%%

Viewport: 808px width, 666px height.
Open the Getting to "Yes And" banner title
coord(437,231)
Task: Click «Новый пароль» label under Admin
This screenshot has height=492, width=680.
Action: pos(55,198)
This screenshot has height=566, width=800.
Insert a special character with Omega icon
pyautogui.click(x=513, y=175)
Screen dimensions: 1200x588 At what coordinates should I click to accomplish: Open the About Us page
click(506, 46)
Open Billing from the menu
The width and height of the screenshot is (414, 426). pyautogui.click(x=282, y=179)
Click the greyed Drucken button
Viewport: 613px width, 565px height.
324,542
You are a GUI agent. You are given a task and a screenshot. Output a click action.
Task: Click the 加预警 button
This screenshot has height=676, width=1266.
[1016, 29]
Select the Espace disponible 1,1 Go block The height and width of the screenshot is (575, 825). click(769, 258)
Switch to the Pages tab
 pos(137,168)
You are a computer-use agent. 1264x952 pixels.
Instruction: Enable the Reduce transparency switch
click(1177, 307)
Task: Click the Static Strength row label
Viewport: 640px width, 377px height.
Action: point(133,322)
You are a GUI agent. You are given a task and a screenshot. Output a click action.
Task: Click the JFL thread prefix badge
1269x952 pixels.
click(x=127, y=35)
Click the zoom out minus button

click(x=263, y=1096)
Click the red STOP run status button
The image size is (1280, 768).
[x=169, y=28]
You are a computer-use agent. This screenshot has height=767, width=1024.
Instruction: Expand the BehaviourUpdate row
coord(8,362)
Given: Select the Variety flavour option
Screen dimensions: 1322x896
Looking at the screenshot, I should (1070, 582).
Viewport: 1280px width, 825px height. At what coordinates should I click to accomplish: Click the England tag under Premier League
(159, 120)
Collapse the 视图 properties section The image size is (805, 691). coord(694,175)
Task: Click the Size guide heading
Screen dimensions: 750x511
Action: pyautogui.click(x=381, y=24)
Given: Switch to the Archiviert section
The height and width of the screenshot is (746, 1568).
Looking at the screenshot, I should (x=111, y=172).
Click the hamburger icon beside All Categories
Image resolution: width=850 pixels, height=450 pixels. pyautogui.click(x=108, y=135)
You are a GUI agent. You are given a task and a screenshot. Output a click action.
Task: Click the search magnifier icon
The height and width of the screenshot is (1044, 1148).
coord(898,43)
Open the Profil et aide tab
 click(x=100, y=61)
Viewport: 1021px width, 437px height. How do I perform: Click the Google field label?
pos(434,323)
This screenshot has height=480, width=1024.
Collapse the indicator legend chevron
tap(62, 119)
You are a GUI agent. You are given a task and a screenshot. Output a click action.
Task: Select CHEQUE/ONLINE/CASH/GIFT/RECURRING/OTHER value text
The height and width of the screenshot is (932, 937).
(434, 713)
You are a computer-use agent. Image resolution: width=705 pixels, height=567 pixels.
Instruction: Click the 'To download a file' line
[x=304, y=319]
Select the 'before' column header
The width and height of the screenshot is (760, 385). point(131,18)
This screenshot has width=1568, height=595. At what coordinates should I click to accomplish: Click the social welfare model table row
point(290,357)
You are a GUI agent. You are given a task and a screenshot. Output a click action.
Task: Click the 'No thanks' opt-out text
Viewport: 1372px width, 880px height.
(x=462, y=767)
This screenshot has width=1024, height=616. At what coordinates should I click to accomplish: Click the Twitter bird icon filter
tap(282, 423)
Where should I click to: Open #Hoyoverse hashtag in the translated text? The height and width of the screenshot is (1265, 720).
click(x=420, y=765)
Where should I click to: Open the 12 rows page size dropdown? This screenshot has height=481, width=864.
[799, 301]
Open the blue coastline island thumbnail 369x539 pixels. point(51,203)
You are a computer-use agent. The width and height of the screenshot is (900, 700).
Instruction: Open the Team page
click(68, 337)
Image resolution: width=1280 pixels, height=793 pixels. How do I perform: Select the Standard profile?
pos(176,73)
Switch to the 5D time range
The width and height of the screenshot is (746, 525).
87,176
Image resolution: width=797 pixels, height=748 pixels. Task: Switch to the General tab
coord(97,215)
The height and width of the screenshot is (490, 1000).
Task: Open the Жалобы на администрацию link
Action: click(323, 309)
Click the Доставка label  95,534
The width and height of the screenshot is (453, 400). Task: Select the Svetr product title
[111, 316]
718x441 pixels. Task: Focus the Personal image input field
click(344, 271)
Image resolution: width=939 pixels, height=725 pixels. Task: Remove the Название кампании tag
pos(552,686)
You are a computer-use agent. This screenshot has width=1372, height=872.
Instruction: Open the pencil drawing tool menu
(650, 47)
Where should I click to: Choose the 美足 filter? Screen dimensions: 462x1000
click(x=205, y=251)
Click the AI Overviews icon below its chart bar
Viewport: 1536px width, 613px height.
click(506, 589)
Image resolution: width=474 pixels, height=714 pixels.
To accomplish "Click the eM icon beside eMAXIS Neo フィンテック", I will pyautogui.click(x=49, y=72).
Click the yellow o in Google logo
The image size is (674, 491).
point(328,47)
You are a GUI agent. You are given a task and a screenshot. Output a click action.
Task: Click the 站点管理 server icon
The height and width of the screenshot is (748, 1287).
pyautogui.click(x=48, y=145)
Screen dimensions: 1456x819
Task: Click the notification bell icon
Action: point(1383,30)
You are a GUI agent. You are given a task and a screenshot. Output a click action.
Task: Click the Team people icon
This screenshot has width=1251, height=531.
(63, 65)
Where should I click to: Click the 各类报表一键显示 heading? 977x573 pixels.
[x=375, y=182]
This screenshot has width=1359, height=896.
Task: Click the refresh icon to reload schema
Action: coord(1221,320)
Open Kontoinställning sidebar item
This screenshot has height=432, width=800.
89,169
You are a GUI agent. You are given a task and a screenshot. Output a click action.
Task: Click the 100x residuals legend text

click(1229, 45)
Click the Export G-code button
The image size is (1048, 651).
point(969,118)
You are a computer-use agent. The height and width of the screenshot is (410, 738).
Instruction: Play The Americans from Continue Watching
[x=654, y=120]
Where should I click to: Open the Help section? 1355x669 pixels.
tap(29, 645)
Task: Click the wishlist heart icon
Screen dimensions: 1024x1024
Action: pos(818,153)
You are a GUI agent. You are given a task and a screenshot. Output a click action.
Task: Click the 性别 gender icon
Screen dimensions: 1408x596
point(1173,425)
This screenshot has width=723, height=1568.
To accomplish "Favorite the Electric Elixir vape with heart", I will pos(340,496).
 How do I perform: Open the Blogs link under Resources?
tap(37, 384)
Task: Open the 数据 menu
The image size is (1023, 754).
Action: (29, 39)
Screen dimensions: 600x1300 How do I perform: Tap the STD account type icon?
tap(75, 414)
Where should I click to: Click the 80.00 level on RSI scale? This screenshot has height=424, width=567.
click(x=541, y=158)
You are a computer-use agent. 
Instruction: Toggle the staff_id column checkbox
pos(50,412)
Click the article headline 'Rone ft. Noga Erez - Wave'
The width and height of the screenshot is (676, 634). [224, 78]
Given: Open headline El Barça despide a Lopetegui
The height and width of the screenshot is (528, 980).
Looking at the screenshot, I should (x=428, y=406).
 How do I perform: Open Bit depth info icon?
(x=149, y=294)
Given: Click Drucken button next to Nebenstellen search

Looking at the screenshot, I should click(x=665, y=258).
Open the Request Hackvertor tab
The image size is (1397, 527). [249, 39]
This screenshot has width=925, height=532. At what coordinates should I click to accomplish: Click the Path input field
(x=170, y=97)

%%

• **WHAT TO DO**
Pick every line of the data that includes the string "computer".

• **RESPONSE BELOW**
You are a computer-use agent. 1264x952 pixels.
You are a computer-use agent. This screenshot has height=767, width=1024.
You are a computer-use agent. Image resolution: width=705 pixels, height=567 pixels.
You are a computer-use agent. The width and height of the screenshot is (900, 700).
You are a computer-use agent. This screenshot has width=1372, height=872.
You are a computer-use agent. The height and width of the screenshot is (410, 738).
You are a computer-use agent. 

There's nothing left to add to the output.